------ Extrait choisi ------

Un Internet féministe, où les femmes ont le droit de s’exprimer sans crainte de représailles dictées par l’égo et le conditionnement d’une autre personne, voilà ce que veulent les femmes. Non seulement dans les pays du Sud, mais partout au monde. 

Le seul moyen de progresser sur ce terrain est la solidarité entre nous. 


À propos des auteures

Nighat Dad est directrice exécutive de la Digital Rights Foundation [Fondation pour les droits numériques]. Elle est incontestablement la mère-poule de l’ensemble des campagnes et des projets initiés sous la bannière de l’organisation. En 2015, elle a été désignée par le Time Magazine comme membre  de la nouvelle génération des leaders. Plus récemment en 2016, elle est devenue la seconde personne d’origine pakistanaise à recevoir l’Atlantic Council Freedom Award 2016. Retrouvez-là sur Twitter @nighatdad.  Nighat Dad a été mise nominée pour la prestigieuse Tulipe des droits de l’homme. Vous pouvez voter pour elle ici, jusqu’au 7 septembre. Si elle reçoit cet honneur, elle prévoit de mettre sur pied la première ligne d’assistance téléphonique contre le cyber-harcèlement au Pakistan.

------ Extraits de données ------

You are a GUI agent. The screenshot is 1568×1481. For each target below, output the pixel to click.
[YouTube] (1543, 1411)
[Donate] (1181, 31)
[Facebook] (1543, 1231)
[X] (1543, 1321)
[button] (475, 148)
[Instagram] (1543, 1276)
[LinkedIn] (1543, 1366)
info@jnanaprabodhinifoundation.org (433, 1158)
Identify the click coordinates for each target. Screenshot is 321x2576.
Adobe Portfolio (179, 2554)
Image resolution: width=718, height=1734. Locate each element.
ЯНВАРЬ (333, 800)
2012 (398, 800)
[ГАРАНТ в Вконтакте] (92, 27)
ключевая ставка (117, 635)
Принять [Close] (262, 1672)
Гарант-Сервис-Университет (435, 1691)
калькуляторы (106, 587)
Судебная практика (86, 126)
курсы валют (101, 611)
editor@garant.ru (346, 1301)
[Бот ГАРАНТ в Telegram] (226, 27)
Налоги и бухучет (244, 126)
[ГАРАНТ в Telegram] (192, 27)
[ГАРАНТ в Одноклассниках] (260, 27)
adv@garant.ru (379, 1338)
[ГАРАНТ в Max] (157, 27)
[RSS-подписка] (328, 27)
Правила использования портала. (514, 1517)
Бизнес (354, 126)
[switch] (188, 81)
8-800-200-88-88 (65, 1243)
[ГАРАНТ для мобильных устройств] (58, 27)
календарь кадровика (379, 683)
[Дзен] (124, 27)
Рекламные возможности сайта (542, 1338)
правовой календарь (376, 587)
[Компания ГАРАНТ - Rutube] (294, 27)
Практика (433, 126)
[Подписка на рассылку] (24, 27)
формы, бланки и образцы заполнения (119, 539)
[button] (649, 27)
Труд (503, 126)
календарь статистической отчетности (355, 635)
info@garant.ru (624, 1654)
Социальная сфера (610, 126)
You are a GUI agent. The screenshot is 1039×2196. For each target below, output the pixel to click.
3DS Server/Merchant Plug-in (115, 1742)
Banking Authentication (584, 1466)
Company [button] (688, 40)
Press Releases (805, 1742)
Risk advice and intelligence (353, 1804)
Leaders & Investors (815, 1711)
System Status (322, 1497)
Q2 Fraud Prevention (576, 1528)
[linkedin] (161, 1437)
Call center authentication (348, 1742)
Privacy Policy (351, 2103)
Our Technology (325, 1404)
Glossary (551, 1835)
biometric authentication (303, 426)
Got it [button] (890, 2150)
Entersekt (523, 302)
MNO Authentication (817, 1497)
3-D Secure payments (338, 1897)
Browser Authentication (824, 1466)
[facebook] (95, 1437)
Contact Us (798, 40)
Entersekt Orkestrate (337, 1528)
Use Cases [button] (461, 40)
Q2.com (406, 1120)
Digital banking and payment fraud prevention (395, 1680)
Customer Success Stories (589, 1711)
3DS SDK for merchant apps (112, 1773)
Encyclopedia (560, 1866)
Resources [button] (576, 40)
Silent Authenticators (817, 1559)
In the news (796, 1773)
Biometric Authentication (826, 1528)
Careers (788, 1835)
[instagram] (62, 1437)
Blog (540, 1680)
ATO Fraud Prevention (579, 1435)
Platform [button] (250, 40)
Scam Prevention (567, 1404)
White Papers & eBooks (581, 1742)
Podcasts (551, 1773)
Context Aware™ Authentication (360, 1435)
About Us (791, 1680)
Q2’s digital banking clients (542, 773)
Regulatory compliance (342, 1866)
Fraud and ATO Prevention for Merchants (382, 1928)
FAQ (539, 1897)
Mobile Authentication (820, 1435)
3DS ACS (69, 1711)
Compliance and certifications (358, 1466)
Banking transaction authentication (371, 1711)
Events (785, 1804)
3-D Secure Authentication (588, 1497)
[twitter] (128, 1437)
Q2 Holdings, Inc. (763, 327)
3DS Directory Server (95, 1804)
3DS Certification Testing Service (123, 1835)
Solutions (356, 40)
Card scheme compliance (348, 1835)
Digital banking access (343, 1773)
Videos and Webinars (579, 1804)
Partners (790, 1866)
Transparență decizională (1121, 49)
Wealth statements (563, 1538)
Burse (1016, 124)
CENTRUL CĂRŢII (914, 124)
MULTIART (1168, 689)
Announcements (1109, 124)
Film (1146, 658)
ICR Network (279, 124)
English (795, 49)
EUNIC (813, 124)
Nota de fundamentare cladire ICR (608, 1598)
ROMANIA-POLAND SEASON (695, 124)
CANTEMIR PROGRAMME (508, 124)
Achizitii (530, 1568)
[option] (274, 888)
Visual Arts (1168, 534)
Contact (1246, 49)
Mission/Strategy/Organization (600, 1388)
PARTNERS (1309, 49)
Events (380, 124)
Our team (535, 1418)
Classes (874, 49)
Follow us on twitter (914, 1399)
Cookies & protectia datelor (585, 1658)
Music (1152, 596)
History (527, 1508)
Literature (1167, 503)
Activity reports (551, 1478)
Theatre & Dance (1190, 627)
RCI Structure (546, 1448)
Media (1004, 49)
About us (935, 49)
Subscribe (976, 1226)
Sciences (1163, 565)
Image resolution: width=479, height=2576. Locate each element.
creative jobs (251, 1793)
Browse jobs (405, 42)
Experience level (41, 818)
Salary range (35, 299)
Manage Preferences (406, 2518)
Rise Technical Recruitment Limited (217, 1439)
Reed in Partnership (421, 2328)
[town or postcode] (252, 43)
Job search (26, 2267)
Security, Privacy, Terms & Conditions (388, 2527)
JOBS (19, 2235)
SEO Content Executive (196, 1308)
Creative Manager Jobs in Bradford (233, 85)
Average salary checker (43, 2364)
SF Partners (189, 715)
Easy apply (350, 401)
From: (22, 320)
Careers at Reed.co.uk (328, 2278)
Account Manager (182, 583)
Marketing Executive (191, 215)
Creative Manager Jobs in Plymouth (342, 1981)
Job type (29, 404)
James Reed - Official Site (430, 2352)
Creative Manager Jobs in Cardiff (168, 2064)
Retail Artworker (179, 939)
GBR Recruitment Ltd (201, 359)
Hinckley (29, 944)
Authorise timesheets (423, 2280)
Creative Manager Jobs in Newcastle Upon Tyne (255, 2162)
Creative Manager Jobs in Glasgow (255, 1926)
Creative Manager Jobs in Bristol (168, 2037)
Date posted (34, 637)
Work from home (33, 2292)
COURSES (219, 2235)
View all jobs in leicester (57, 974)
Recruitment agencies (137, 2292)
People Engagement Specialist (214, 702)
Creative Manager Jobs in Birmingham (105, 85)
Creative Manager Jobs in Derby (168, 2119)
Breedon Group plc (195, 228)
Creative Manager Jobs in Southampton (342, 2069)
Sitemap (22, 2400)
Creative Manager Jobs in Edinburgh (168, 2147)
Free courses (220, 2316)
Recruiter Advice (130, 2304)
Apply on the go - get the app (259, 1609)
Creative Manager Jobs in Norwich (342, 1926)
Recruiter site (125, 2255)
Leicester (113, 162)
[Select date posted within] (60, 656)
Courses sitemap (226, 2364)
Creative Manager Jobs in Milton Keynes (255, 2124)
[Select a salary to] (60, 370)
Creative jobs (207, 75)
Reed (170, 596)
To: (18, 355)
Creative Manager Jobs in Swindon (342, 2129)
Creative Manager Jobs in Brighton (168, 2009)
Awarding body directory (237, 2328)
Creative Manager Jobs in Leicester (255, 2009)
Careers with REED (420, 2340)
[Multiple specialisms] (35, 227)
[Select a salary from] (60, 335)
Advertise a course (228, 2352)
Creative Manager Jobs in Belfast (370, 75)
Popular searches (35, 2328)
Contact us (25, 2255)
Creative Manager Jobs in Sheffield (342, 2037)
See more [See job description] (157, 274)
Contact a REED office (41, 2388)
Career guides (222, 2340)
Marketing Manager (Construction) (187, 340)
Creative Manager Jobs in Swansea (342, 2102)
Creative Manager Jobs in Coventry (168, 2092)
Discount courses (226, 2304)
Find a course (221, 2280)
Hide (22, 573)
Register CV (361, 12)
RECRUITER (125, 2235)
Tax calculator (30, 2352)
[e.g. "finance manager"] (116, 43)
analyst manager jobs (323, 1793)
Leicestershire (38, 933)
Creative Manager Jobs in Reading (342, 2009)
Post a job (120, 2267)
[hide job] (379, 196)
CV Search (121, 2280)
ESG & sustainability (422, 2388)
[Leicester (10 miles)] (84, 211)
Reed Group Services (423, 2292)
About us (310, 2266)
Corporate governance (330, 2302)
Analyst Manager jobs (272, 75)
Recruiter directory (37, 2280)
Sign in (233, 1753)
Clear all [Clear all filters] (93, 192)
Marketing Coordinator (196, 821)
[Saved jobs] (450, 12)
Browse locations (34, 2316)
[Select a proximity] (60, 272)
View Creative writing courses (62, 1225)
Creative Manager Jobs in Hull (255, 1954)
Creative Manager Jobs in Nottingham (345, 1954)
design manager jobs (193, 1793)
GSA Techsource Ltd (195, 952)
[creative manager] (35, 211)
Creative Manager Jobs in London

------

## Défis
(1) D'après l'extrait choisi, que prévoit Nighat Dad si elle reçoit la Tulipe des droits de l'homme ?
(2) Restituez mot pour mot le passage de l'extrait choisi qui commence à « Le seul moyen » et se termine à « cyber-harcèlement au Pakistan. ».

## Réponses
(1) Elle prévoit de mettre sur pied la première ligne d'assistance téléphonique contre le cyber-harcèlement au Pakistan.

(2)
Le seul moyen de progresser sur ce terrain est la solidarité entre nous. 


À propos des auteures

Nighat Dad est directrice exécutive de la Digital Rights Foundation [Fondation pour les droits numériques]. Elle est incontestablement la mère-poule de l’ensemble des campagnes et des projets initiés sous la bannière de l’organisation. En 2015, elle a été désignée par le Time Magazine comme membre  de la nouvelle génération des leaders. Plus récemment en 2016, elle est devenue la seconde personne d’origine pakistanaise à recevoir l’Atlantic Council Freedom Award 2016. Retrouvez-là sur Twitter @nighatdad.  Nighat Dad a été mise nominée pour la prestigieuse Tulipe des droits de l’homme. Vous pouvez voter pour elle ici, jusqu’au 7 septembre. Si elle reçoit cet honneur, elle prévoit de mettre sur pied la première ligne d’assistance téléphonique contre le cyber-harcèlement au Pakistan.